人口急増の「流山市」本当に住みやすい街なのか 住民からは学校や地域の「格差」を指摘する声も
石田教授は、市内に地域間の格差が生じていると指摘する。
市を東西南北に分けると、北部だけは人口が減り高齢化が進む。市の推計では、「0歳」から「85歳以上」までを5歳ごとに分けた場合、2030年には85歳以上が人口ピラミッドでもっとも多くなっている。
その北部にあるのが東武アーバンパークラインの「江戸川台駅」。1960年代に開発され一戸建て中心の住宅街が整備され、人口が急増した一帯だ。東急東横線の「田園調布」をモチーフに駅前から道路が放射状に整備されており、当時は今のおおたかの森と同様に、主に安定した収入がある子育て世帯が流入した。
「昔は若い人も子どもも多くて、商店街もにぎやかだったけどねえ」(地元の70代男性)。今は駅前の商店街はシャッターが目立ち、日中も街は静かだ。
石田教授は市内のさまざまな地域の住民と対話しているが、江戸川台などTX以外の沿線住民などからは、「市はおおたかの森とそこに移り住んできた住民ばかりを見ている」との諦めにも近い愚痴をよく聞かされるという。
駅から見えるのは森ではなくマンション
「江戸川台や、私が住む南流山では80年代に移り住んできた人たちが数多くいますが、すでに子どもが独立して市外へ出ていった高齢者層が多い。最近移り住んできた子育て世代とは、行政に求めるものがまったく違います。長く市に税金を納めてきたのに、市が発信しているキラキラ感をまったく実感できない住民がたくさんいるのが現実です」(石田教授)
近年、転居してきた住民からも、想定外の開発の速さに戸惑う声が出ている。
「都心から一番近い森のまち」と宣伝した流山市だが、おおたかの森駅から見えるのは森ではなく、これでもかと林立するマンションだ。

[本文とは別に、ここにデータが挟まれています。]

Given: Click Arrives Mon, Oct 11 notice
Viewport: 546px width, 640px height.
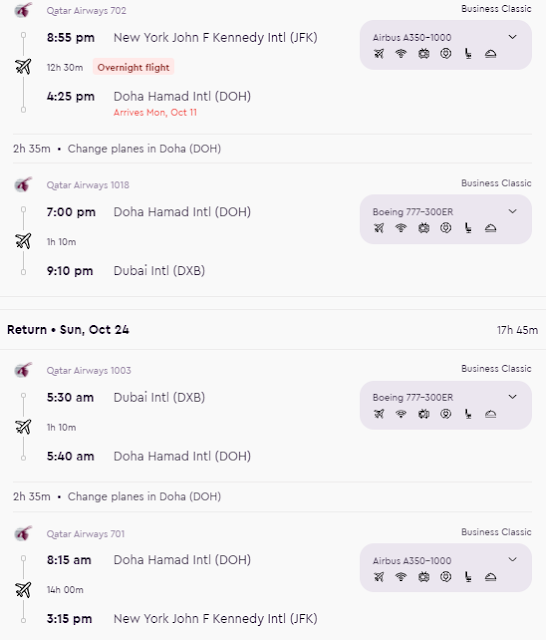Looking at the screenshot, I should coord(155,112).
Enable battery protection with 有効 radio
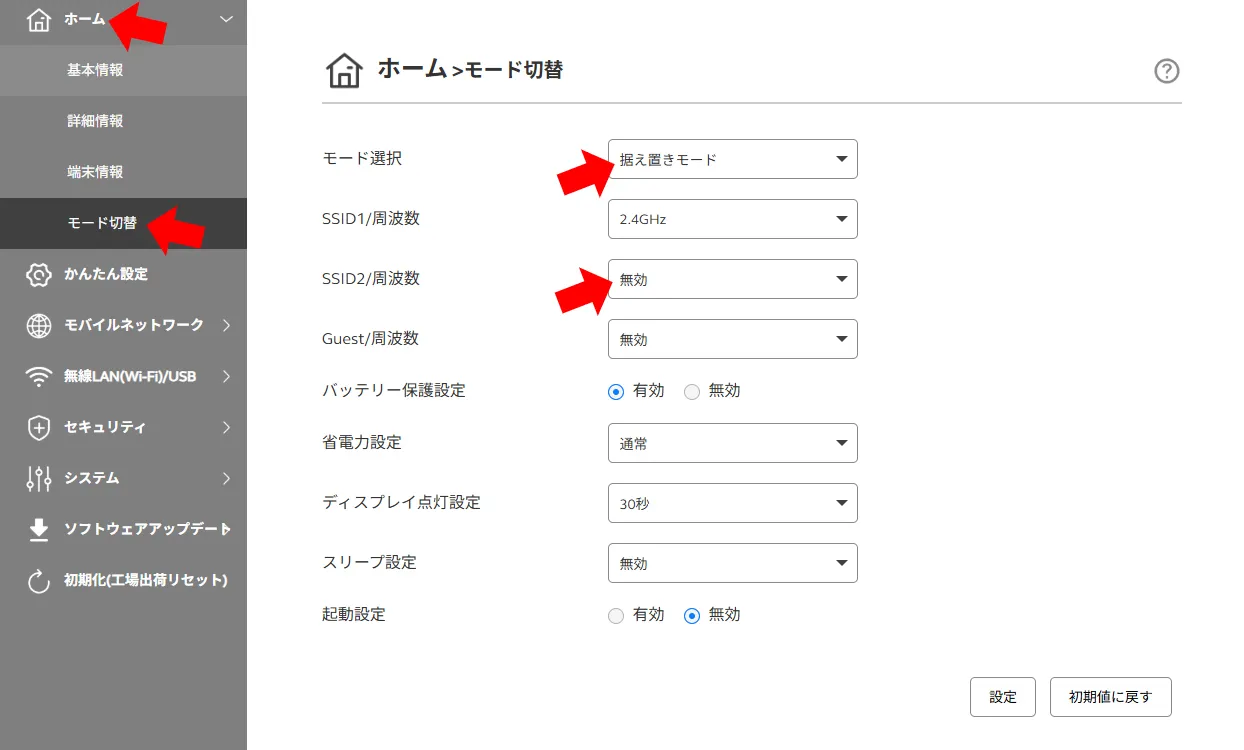 click(x=616, y=392)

12年ほど前に家族で引っ越してきたという40代の女性は、「自然が残っていることを期待して引っ越して来ましたが、今はもうマンションばかりですよね。ある程度人が増えたら、今度は周辺の環境整備に移るのだろうと期待していましたが……。おおむね暮らしやすいですが、渋滞などの弊害も出ていますし、この開発はどこで止まるんだろう……とは感じています」と複雑な心境を語る。
そもそも、かつて希少な野生動物だったオオタカが繁殖する森が近くにあることにちなんで名づけられた「おおたかの森駅」なのだが、その「市野谷の森」は開発によりほぼ半分に減った。